___ Excerpt provided

Prevention and Management of Concussion/mild Traumatic Brain Injury (TBI) in Youth Sports

April 9, 2015; 1-2:30 p.m. (ET)

Closed head trauma is one of the most commonly reported injury complaints in pediatric emergency departments and is a significant cause of pediatric death and disability worldwide. The Centers for Disease Control and Prevention (CDC) reports that among the 38 million youths who participate in organized sports in the U.S. concussion is the most common injury and has risen 57% among children (age 19 or younger). The events that lead to a TBI are usually predictable and preventable. The CDC wants to ensure the health and safety of our young athletes through their HEADS UP campaign initiative by informing athletes, parents and coaches about prevention, recognition and response to concussion.

Providers can take an active stance to reduce and prevent brain injuries through educational efforts. Injury prevention education is one of the most effective approaches to decreasing the number of pediatric concussions. This webinar will address concussion truths and myths; tools for concussion identification, diagnosis and management; and concussion rehabilitation. 

At the conclusion of this webinar, participants will be able to:

  • Discuss public health and clinical approaches to concussion management
  • Explain the elements of a four corners approach to pediatric concussion care
  • Discuss educational resources for health care providers, coaches, athletic trainers, parents, school nurses, teachers, counselors and other stakeholders


Gerard A. Gioia, Ph.D.

______
___ Data

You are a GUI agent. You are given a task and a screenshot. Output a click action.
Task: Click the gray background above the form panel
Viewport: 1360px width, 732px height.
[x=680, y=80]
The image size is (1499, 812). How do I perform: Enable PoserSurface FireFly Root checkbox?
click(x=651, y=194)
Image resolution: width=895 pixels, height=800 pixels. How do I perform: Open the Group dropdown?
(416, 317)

______
___ Data

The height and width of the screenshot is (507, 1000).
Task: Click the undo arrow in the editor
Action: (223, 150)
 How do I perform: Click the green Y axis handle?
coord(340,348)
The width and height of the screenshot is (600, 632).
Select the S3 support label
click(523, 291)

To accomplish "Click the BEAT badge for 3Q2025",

______
___ Data

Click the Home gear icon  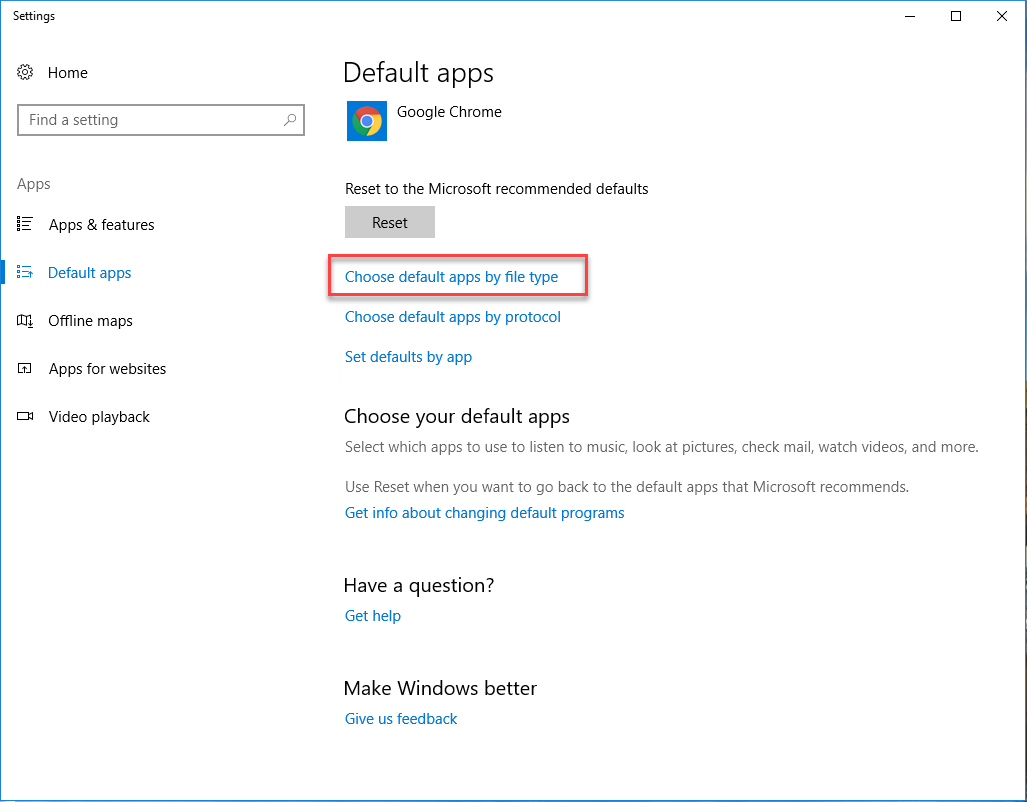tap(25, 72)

______

> Problem to work on
Continue the webinar announcement on concussion in youth sports from where it stops.

> Task answer
Division Chief and Professor, Pediatric

Director, Safe Concussion Outcome,
Recovery & Education (SCORE) Program

Children's National Medical Center

George Washington University School of Medicine



MAJ Pamela DiPatrizio, AN, MSN, CEN, CPEN

Chief, Office of Education Outreach

Defense and Veterans Brain Injury Center

Silver Spring, Maryland

Continuing Education:

Continuing education credit will be available from Professional Education Services Group following the event.

Please note:  DCoE's awarding of continuing education credit is limited in scope to health care providers who actively provide psychological health and traumatic brain injury care to U.S. active-duty service members, reservists, National Guardsmen, military veterans and/or their families.